--- BEGIN Page extract ---

Original poster: "Jolyon Vater Cox by way of Terry Fritz <teslalist-at-qwest-dot-net>" <jolyon-at-vatercox.freeserve.co.uk>
It is strange but it it seems the requirements of the quenching switch
(which I shall term SW2) -that it should turn off below an extinction
voltage, or after a set period of time are exactly the same as those
respectively for a static and a rotary spark gap;both of which I presume
would be unsuitable in this instance due to the relatively low voltage of
the current-driven primary.
Other than saturating reactors what if any are the other possible options
for quenching in a current-driven TC?
Would the best position for the quench switch to be connected be between the
lower lead of C1 and the ground rail?
For the voltage-controlled quench, would DIACs, neon bulbs, or
thyristors/TRIACs triggered by zeners or neon bulbs be of any use?
Or, for a time-controlled quench would it be possible to used a monostable
(another 555?) to gate SW2, which would close the moment the first switch,
SW1, opened.
The quench switch would turn on for a period of time less than the "off"
period of SW1, terminating the flow of current in the primary-capacitor loop
after the timed period elapsed. The monostable would be triggered by the
falling edge of the squarewave from the astable.
Would any of these ideas work?
Jolyon.
----- Original Message -----
From: "Tesla list" <tesla-at-pupman-dot-com>
To: <tesla-at-pupman-dot-com>
Sent: Thursday, January 30, 2003 7:23 AM
Subject: Re: Energy storage in primary?

--- END Page extract ---
--- BEGIN Given entries ---

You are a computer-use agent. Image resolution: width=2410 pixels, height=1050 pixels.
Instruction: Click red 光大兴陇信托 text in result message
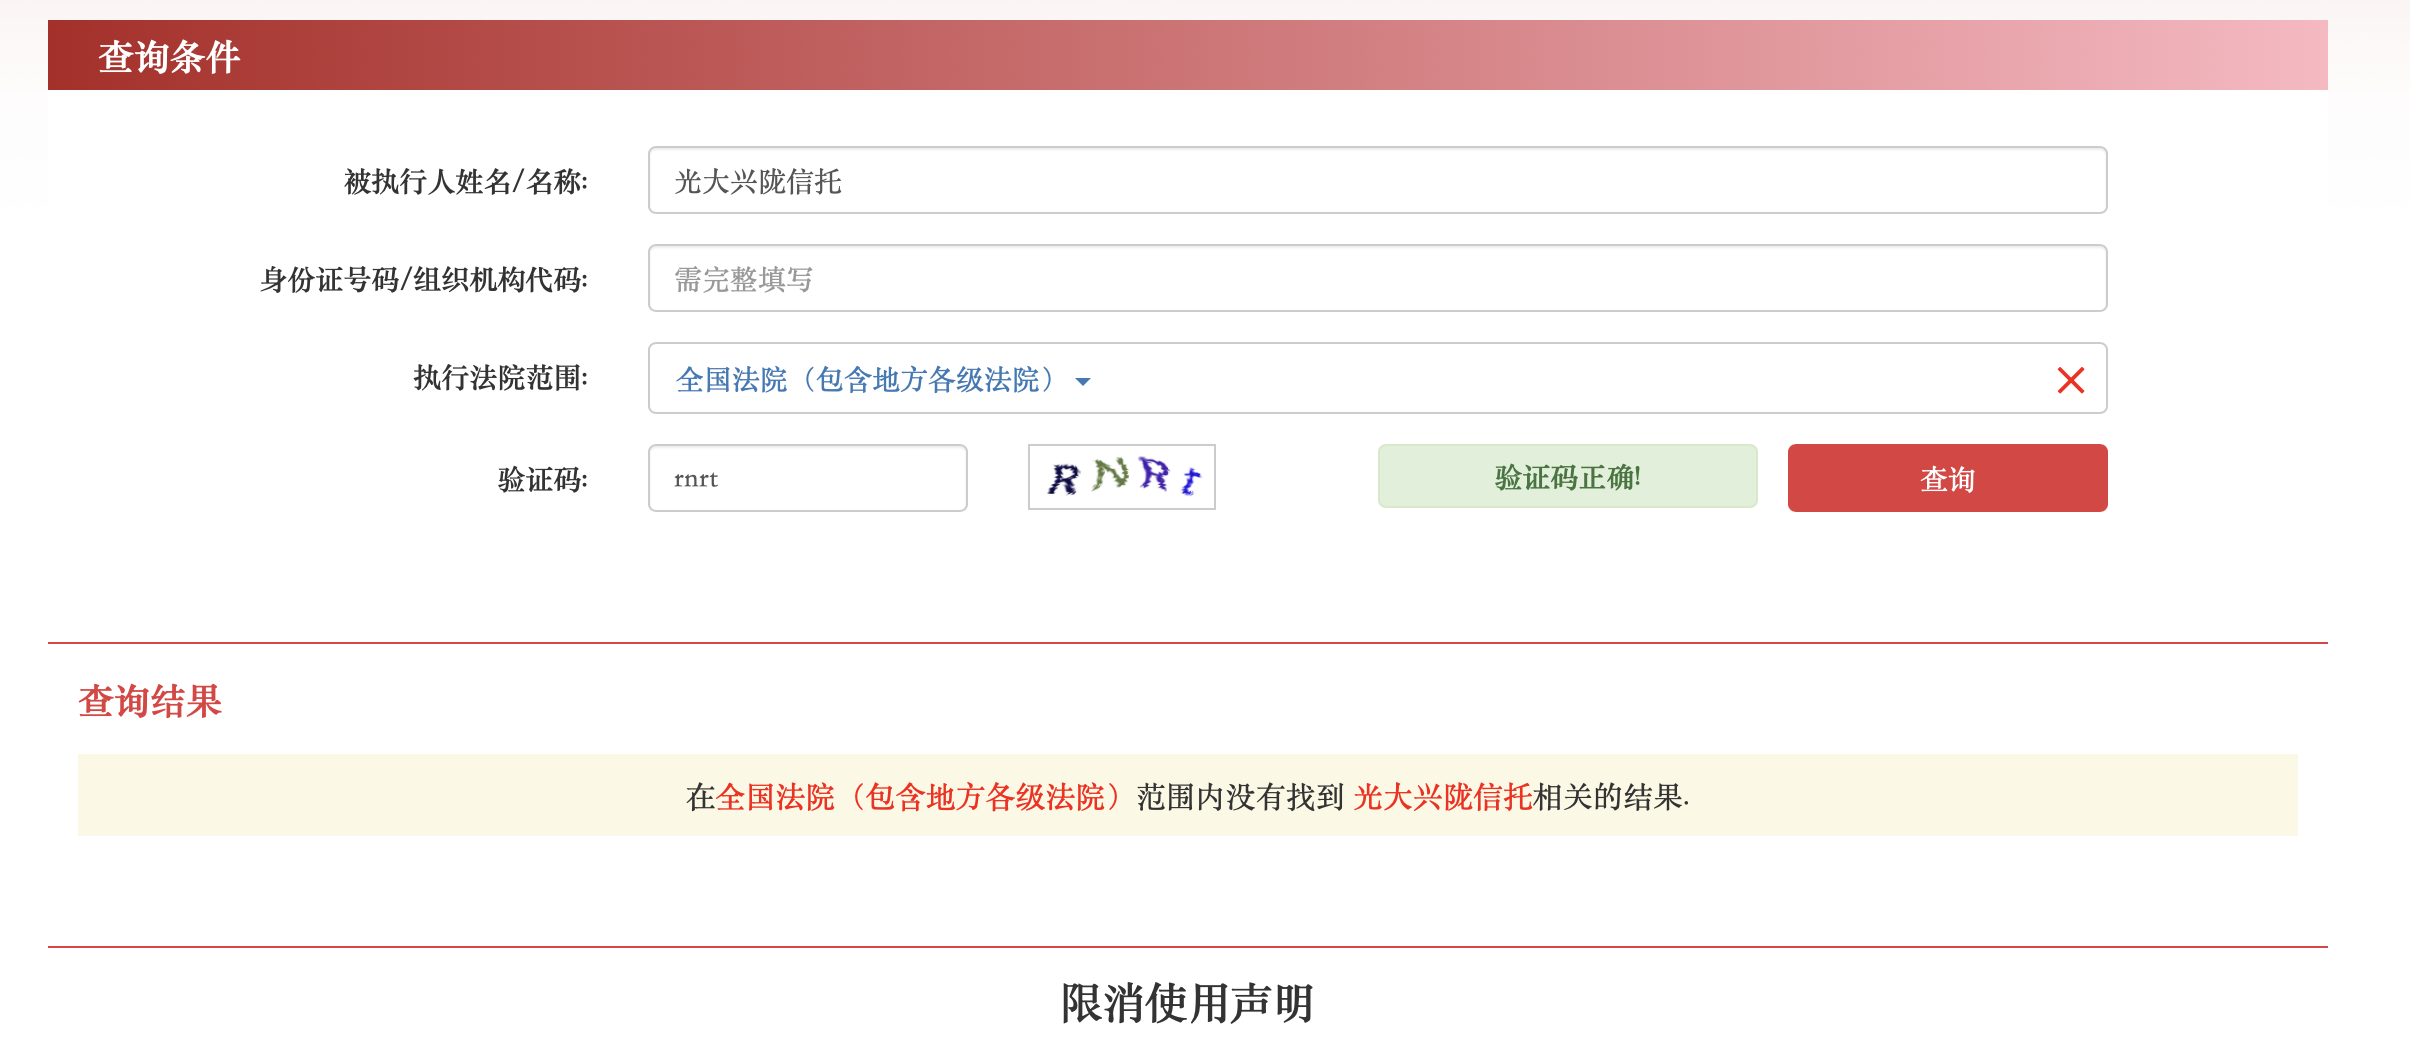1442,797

--- END Given entries ---
--- BEGIN Given entries ---

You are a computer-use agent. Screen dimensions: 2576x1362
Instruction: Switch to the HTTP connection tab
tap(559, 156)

--- END Given entries ---

*Requirement*. Pick up the forum post about quenching a current-driven Tesla coil after its last line and keep writing it.

*Answer for the task*.
> Original poster: "Bert Hickman by way of Terry Fritz
<teslalist-at-qwest-dot-net>" <bert.hickman-at-aquila-dot-net>
>
> Hi Jolyon,
>
> My response is interspersed below...
>
> Tesla list wrote:
> >Original poster: "Jolyon Vater Cox by way of Terry Fritz
> ><teslalist-at-qwest-dot-net>" <jolyon-at-vatercox.freeserve.co.uk>
> >So the primary oscillation will not be quenched when the switch turns on
> >again -short-circuiting the primary capacitor?
>
> The goal of quenching is to strand energy in the secondary side at the
> appropriate time by opening the primary LC current loop. If we short
> circuited the primary capacitor instead, this has the effect of short
> circuiting the primary inductor, but it still leaves the primary as an
> "active" element in the primary-secondary magnetic circuit. The primary
> would behave as a short circuited transformer winding, robbing energy from
> the secondary resonator. To achieve a proper quench, the primary current
> loop must be broken.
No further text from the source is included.